Hakim

I- Hakim
a. Kur´ân´dan Deliller:
b. İcmâ Delili
c. Aklî Delil
2- HÜSÜN VE KUBUH
( (İYİLİK - KÖTÜLÜK)
A-Hüsün Ve Kubuh´un Manaları
B- Hüsün Ve Kubuh Hakkında Mezheblerin Görüşleri



1.FASIL

HÂKİM

I- Hakim[1]

Hiç şüphesiz vücûp (vacip), hürmet (haram) gibi hükümlerin bir hâkimi (vâ-zı´ı: hüküm koyucusu) vardır. Bu hükümleri vaz´ eden, Sâri´ Te´âlâ´dır. Kur´ân-ı Kerîm´de bazı âyetler, Cenâb-ı Hakk´m hüküm koyucu olduğunu göstermekte­dir. Müslümanlar bu hususta icmâ halindedirler. Akıl dahi, Cenâb-ı Hakk´m kanun koyucu olduğunu kabul etmektedir.

a. Kur´ân´dan Deliller:

"Allah hâkimler hâkimi değil midir?"[2] "Hüküm ancak Allah´ındır"[3] âyetleri, Allah´ın hüküm koymaya yetkili tek merci olduğunu ifade etmektedir. Bu esasa göre Allah´tan başka hüküm koyacak bir makam yoktur. Peygamberin bu husustaki vazifesi, Allah´ın hükümlerini tebliğ etmek, onları açıklamaktır. Müctehidlerin vazifeleri ise fıkıh usûlü ilminin koyduğu kaide ve esaslar çerçe­vesinde bu hükümleri tanıyıp ortaya koymaktır.

b. İcmâ Delili:

Bütün İslâm âlimleri, ittifakla şu hususu kabul etmişlerdir: Gerek nasslarda zikredilen ve gerekse müctehidlerin ictihâdlarıyla istinbât olunan hükümlerin kaynağı, Sâri´ Teâlâ´dır. Yani hüküm koyan Allah´tır.

c. Aklî Delil:[4]

İnsanlar ancak kaide ve kurallar altında düzenli, tertipli, huzurlu ve güvenli yaşayabilirler. Şu halde cemiyetin huzur ve güvenini temin edecek kaide ve ku­ralların ihdasına ihtiyaç vardır. İlimler, fenler ilerleyip medeniyet seviyesi yük­seldikçe, insanlar, kendi güven ve huzurlarını sağlayacak kaide ve kurallar­ın varlığına daha çok ihtiyaç duyarlar. Ancak hangi kaynaktan çıkacak ka­ide ve kurallar insanlar üzerinde istenilen ölçüde etkili olabilir? Başka bir ifade ile insanlar tarafından ihdas edilmiş kurallar mı, yoksa Yüce bir varlık (Allah) tarafından konulacak kurallar mı insanlar üzerinde daha etkili olabilir?
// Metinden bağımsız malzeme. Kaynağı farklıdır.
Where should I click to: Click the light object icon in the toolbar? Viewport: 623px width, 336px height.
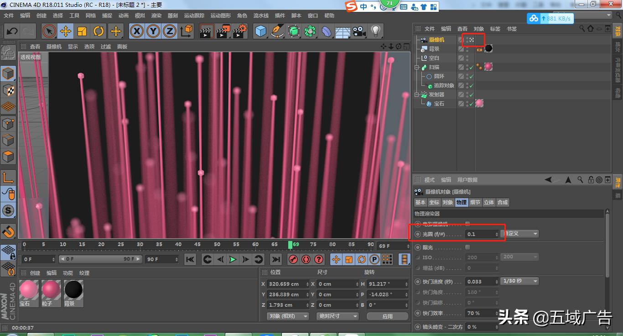(376, 31)
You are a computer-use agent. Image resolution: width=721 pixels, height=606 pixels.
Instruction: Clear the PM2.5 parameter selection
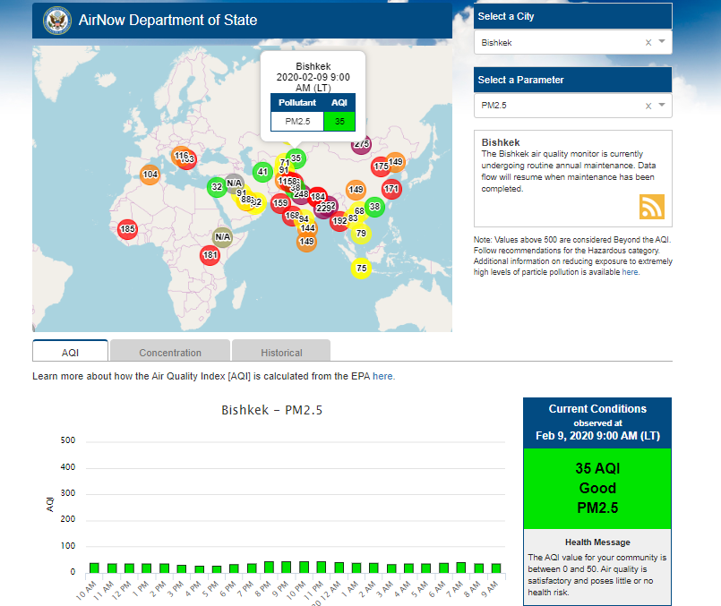tap(648, 107)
1. İnsanların akılları farklı olduğundan, birinin koyacağı hüküm ve kaide­leri, diğerleri uygun bulmayabilirler. Bazı konularda birlik sağlansa da pek çok konuda birlik temin edilememesi tabiidir. Şu husus da unutulmamalıdır ki, insan unsuru, her zaman aklıyla hareket edip karar veremez. Bazen, karar ve hareket­lerine hisler de karışmış olabilir. Şu halde akim koyacağı hüküm ve kaideler, bü­tün insanları istenilen ölçüde bir nokta etrafında toplamak gücünde değildir. Diğer taraftan, insanların akıllarıyla koyacakları hüküm ve kaidelerin uygulanması, sa­dece maddi kuvvet ve müeyyideye dayanır. Halbuki insanlar üzerinde en etkili kaideler, maddî müeyyidesi yanında manevî müeyyidesi bulunan kaide ve hü­kümlerdir.
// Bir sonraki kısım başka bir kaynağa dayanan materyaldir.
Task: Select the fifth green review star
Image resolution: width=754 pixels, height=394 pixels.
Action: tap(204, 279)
2. Bütün insanları aynı hüküm ve kaidelerle mükellef ve sorumlu tutabil­mek, onları aynı hüküm ve kaidelere saygı ve riâyet ettirebilmek için dinin varlı­ğına ihtiyaç duyulmaktadır. Dinin getirdiği hukuk kaidelerinin maddî müeyyidesi yanında manevî müeyyidesi de bulunduğu için, onların tüm insanlar üzerinde daha etkili olması pek tabidir.
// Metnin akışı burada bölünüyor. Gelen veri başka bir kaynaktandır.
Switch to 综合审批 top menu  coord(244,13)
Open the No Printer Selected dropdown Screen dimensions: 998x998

Netice itibariyle diyebiliriz ki, akıl dahi yüksek bir otorite "(Allah) tarafın­dan konan ve manevî müeyyidesi de bulunan hüküm ve kaidelerin insanlar üze­rinde istenilen Ölçüde etkili olabileceğini kabul eder.

Acaba Sâri´ Teâlâ bu hükümleri koymasaydı, insan aklı, bu hükümleri ko­yabilir miydi? Yani şeriat gelmeden önce akıl, fiillerdeki iyilik ve kötülükleri an­layıp bulabilir miydi? Bu, hüsün ve kubuh mes´elesidir. Bu konuda ihtilâf bulunmaktadır.

2- HÜSÜN VE KUBUH[5]

( (İYİLİK - KÖTÜLÜK)

A-Hüsün Ve Kubuh´un Manaları

İyi-kötü, hayır-şer, hak-bâtıl gibi fazilet, rezalet, güzellik ve çirkinlikleri ifade eden ne kadar kelime varsa, bunların hepsinin muhtevası, hüsün ve kubuh ıstı­lahlarının içerisinde bulunmaktadır. Şimdi hüsün ve kubuh tabirleri üzerinde bilgi verelim:

Geniş manada hüsün ve kubuh; insan, insan fiilleri, eşya ve her şeye şâmil olmak üzere güzellik ve çirkinliği, dar manada ise; insanın fiillerinde güzellik ve çirkinlik olan iyilik ve kötülüğü ifade eder. Burada daha ziyade insanların fiil ve davranışları bahis konusu edildiği için, hüsün ve kubuh dar manada ele alına­rak tetkike tabi tutulacaktır.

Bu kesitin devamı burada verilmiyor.